Abstract: TH-PO0625
Clinical Characteristics and Disease Progression Among Nondiabetic Patients with APOL1-Mediated Kidney Disease (AMKD) and Patients with Other Forms of CKD
Session Information
- Genetic Diseases of the Kidneys: Complex Kidney Traits
November 06, 2025 | Location: Exhibit Hall, Convention Center
Abstract Time: 10:00 AM - 12:00 PM
Category: Genetic Diseases of the Kidneys
- 1202 Genetic Diseases of the Kidneys: Complex Kidney Traits
Authors
- Shah, Ankit, Vertex Pharmaceuticals Incorporated, Boston, Massachusetts, United States
- Maski, Manish, Vertex Pharmaceuticals Incorporated, Boston, Massachusetts, United States
- Goldschmidt, Debbie, Analysis Group Inc, Boston, Massachusetts, United States
- Egbuna, Ogo I., Vertex Pharmaceuticals Incorporated, Boston, Massachusetts, United States
- Holub, Ashley, Analysis Group Inc, Boston, Massachusetts, United States
- Swallow, Elyse E, Analysis Group Inc, Boston, Massachusetts, United States
- Barber, Beth, Vertex Pharmaceuticals Incorporated, Boston, Massachusetts, United States
Background
AMKD is an aggressive, genetic form of CKD. Increased genetic testing and emerging treatment options create a need for improved understanding of disease burden among AMKD patients. This study describes characteristics of non-diabetic patients with AMKD and compares their disease progression to non-diabetic patients with other forms of CKD.
Methods
This was a retrospective observational cohort study using linked electronic health records (EHR) from Vanderbilt University Medical Center and APOL1 genotyping data from Nashville Biosciences genetic repository. Non-diabetic patients with CKD diagnosis codes were included. AMKD and CKD cohorts were defined based on the presence of 2 APOL1 risk alleles. Index date was defined as the first CKD diagnosis. To assess disease progression, patients were matched 1:1 on CKD stage at index to minimize any confounding from baseline CKD severity and were followed until the last observation in the data. Kaplan Meier curves and Cox proportional hazards models were used to compare disease progression between matched cohorts.
Results
The study included 645 AMKD and 6,749 CKD patients. AMKD patients were 17 years younger than the CKD patients at index (median age: 44 vs 61 yrs) and had lower comorbidity burden such as hypertension, hyperlipidemia and arrhythmia. Additionally, AMKD patients had higher rates of end-stage kidney disease (ESKD) at index (59% vs. 24%, p<0.001).

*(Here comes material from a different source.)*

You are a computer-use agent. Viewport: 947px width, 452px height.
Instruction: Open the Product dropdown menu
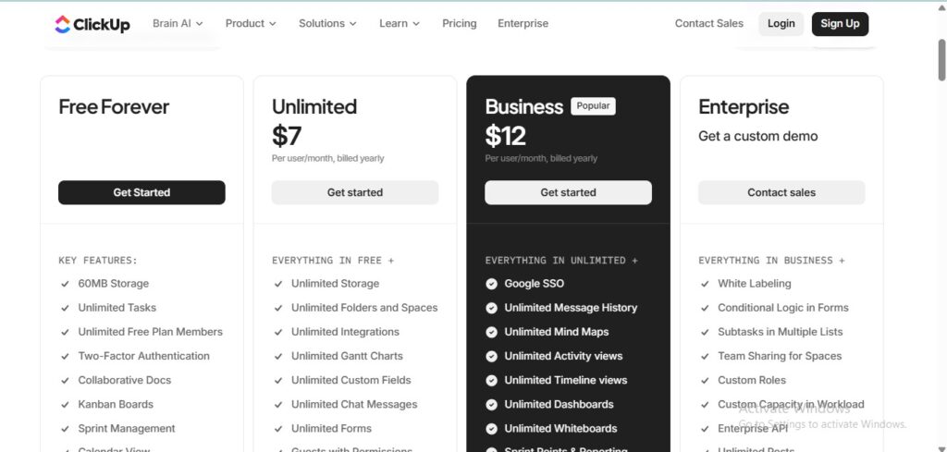[251, 23]
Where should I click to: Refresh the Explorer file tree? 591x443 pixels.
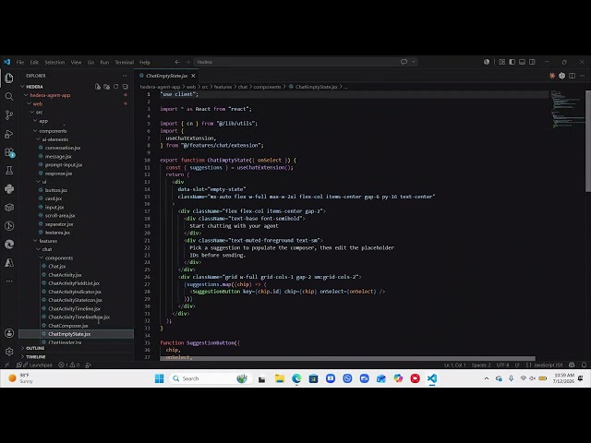(x=115, y=87)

Among 1:1 CKD stage-matched patients, AMKD patients reached dialysis and kidney transplant significantly faster than CKD patients (both p<0.001). By 10 years post-index, the dialysis and transplant rates were 56% and 67% higher respectively for AMKD patients than CKD patients. Furthermore, among patients earlier in the course of the disease (without ESKD at index, n=264), AMKD patients progressed to ESKD, dialysis and kidney transplant significantly faster than CKD patients (all p<0.01).
Conclusion
Despite patients with AMKD being significantly younger and having fewer comorbidities than patients with other forms of CKD, they displayed more rapid disease progression. These results emphasize the severe disease burden of AMKD and the need for AMKD-specific treatment options.